Él asintió, lentamente. Sus ojos grises parecían ver a través de mi chaqueta mojada, de mi fachada de estudiante fuerte, directamente hacia el núcleo de miedo y soledad que llevaba dentro.

—Elara —susurró, y un escalofrío me recorrió la espalda. Él no debería saber mi nombre.

—¿Cómo…?

—Vete a casa —interrumpió, su voz de nuevo una orden suave pero firme—. Ahora. La tormenta empeorará.

Antes de que pudiera preguntar, antes de que mi cerebro confundido pudiera procesar cómo un extraño conocía mi nombre o por qué su sola presencia hacía que mi piel se erizara de una manera que no era completamente por miedo, un ruido procedente de la parte más oscura del callejón lo alertó. Su cuerpo se tensó, como el de un depredador que ha detectado una presa. Sus ojos se apartaron de mí por un segundo, y en ellos vi un destello de oro, un brillo animal que no podía ser humano.

—Ve —repitió, y esta vez había una urgencia en su tono que no admitía discusión.

Di un paso atrás, luego otro. Mis piernas obedecían por instinto. Él se giró, alejándose de mí, adentrándose en la oscuridad de la que había surgido, su silueta masiva moviéndose con una gracia felina que era aterradora y fascinante a partes iguales.

Corrí. Corrí como si mi vida dependiera de ello, que probablemente era el caso. La lluvia me azotaba el rostro, mezclándose con las lágrimas de adrenalina y confusión que finalmente escapaban. No me detuve hasta llegar a la puerta de mi pequeño apartamento, jadeando, con el corazón martilleándome en el pecho.

Una vez dentro, me apoyé contra la puerta, cerrando los ojos. Lo único que podía ver era su rostro, duro y perfecto. Lo único que podía oler era ese aroma a tormenta y bosque. Lo único que podía sentir era el eco de su voz diciendo mi nombre.

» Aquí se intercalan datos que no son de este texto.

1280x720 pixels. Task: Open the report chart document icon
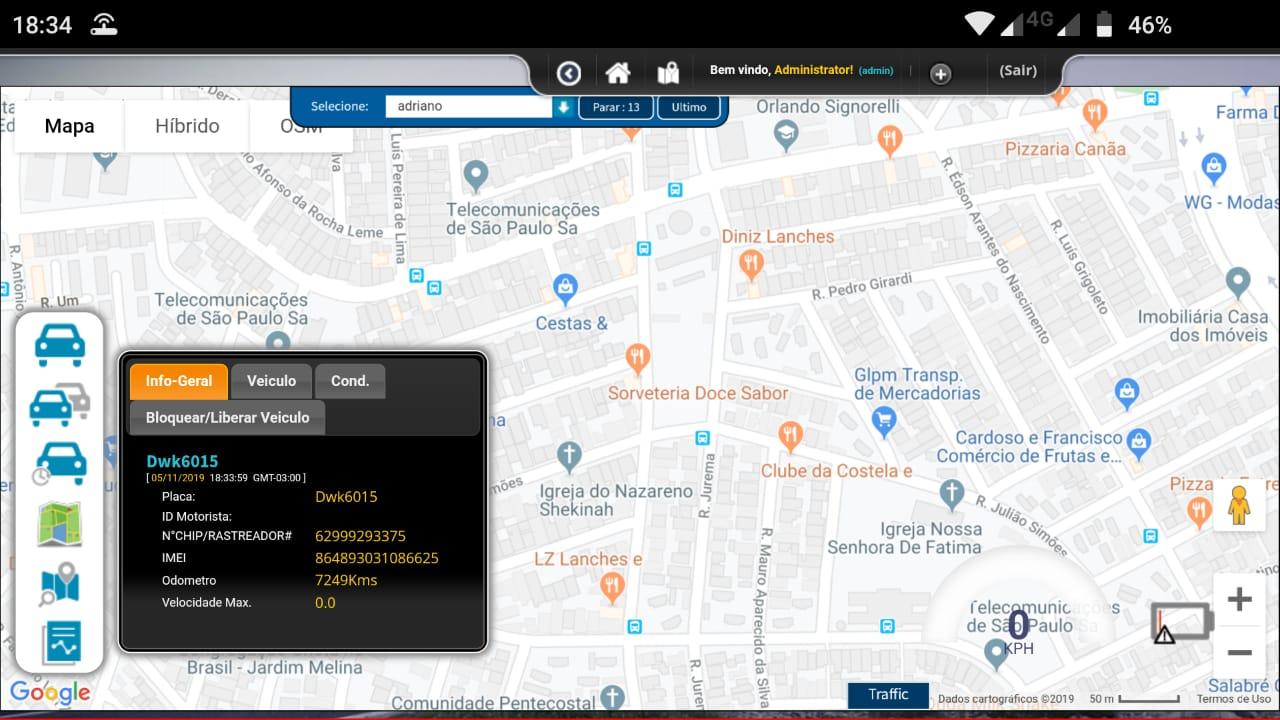[x=60, y=643]
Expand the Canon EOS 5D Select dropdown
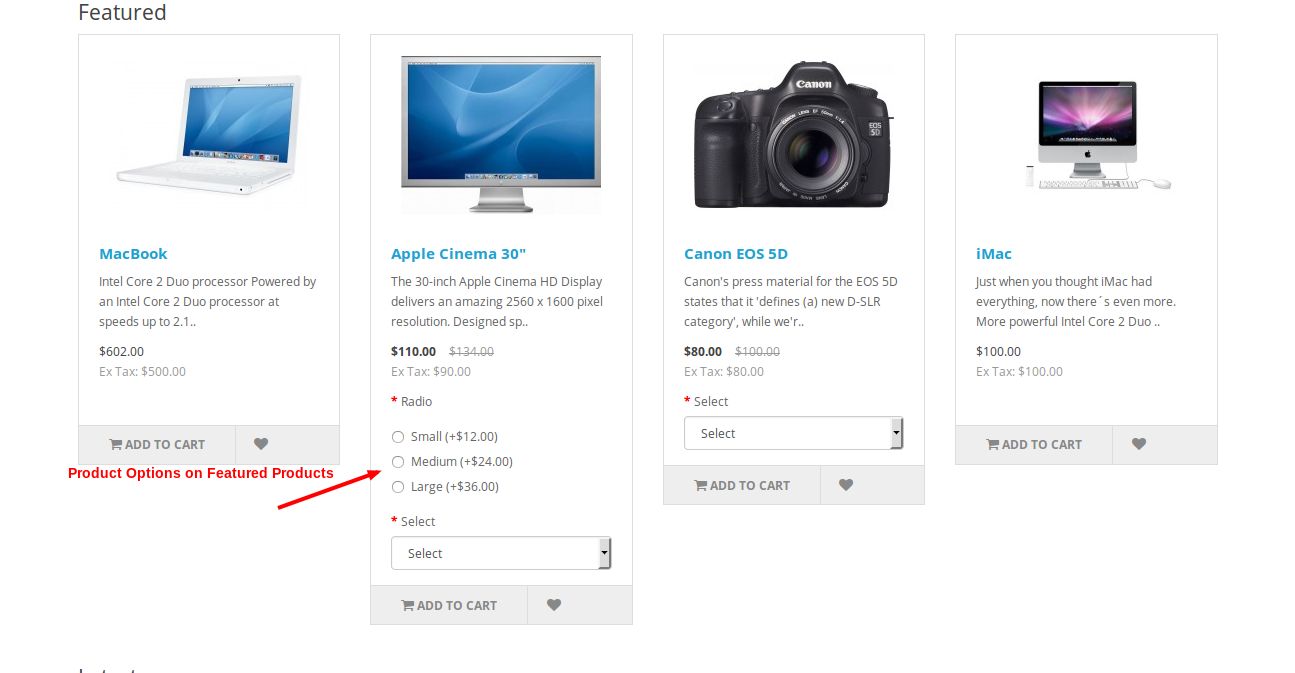 pyautogui.click(x=793, y=433)
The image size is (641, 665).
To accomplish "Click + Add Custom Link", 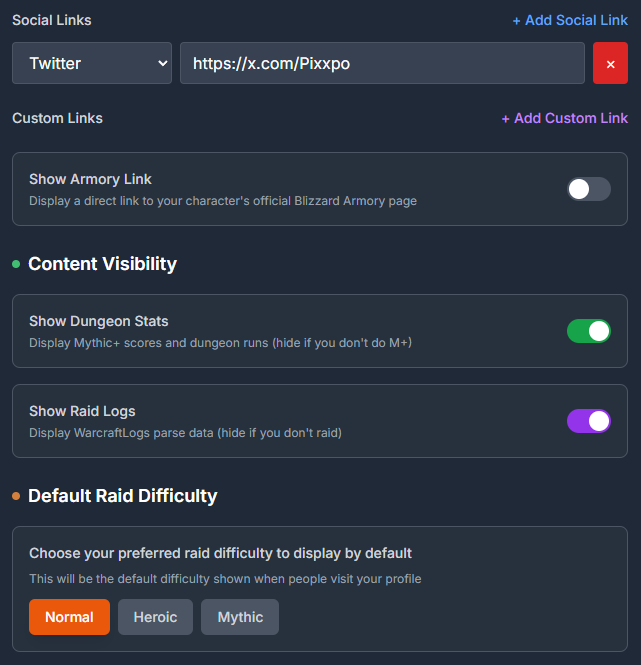I will (x=564, y=118).
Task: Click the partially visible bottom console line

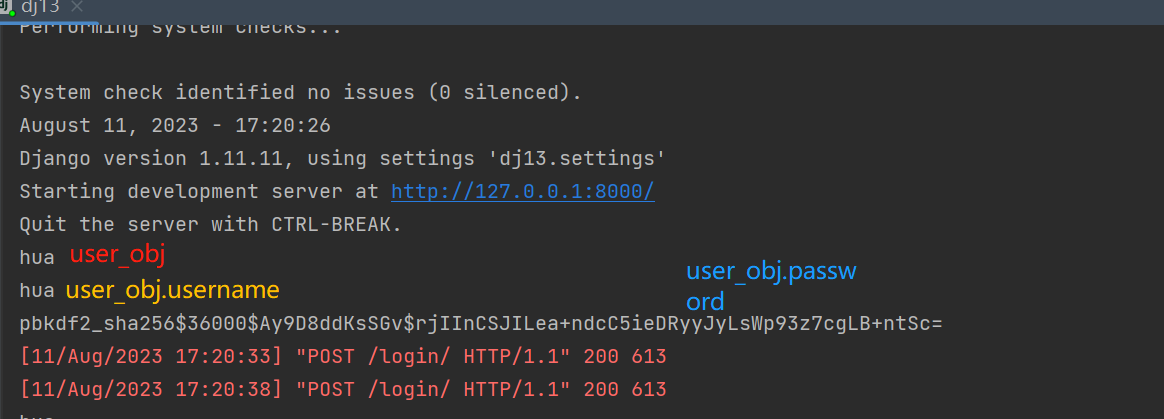Action: 37,415
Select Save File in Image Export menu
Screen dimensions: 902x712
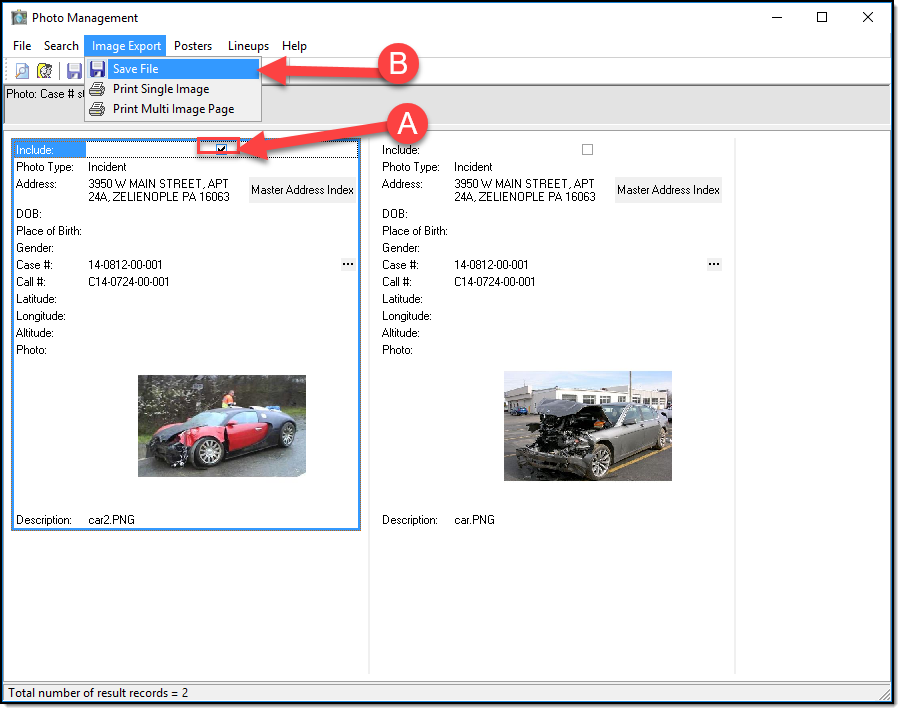pyautogui.click(x=135, y=69)
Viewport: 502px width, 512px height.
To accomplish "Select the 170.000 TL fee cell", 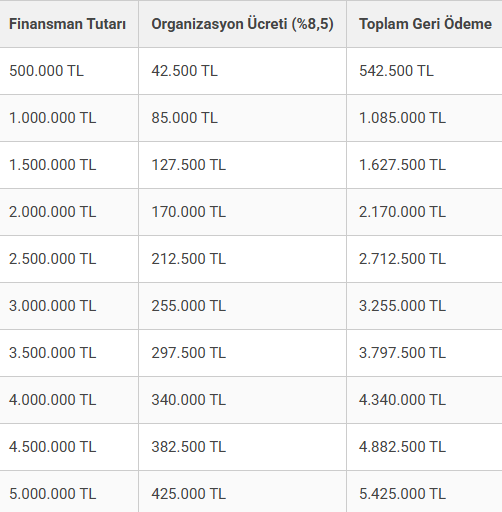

¿Quién era? ¿Por qué me había ayudado? Y lo más inquietante, ¿por qué, en medio del terror, su proximidad había despertado en mí una chispa de algo completamente distinto, algo caliente, prohibido y peligrosamente atractivo?

Miré por la mirilla de mi puerta, hacia el pasillo vacío y mal iluminado. La tormenta rugía fuera, tal como él había predicho. Y en ese momento, supe que mi vida, mi cuidadosamente construida y precaria vida, había cambiado para siempre. Algo me acechaba en la noche de Blackwood, algo que no era completamente humano. Y esa cosa, quienquiera que fuera, ahora conocía mi nombre.

La última pregunta, la que hizo que un nuevo tipo de temor, más profundo y complejo, se instalara en mi vientre, surgió justo antes de que me durmiera, exhausta: ¿Había sido yo la presa de esos hombres en el callejón, o me había convertido en la presa de algo infinitamente más poderoso?

El aire en mi pequeño apartamento todavía olía a lluvia y, muy débilmente, a él.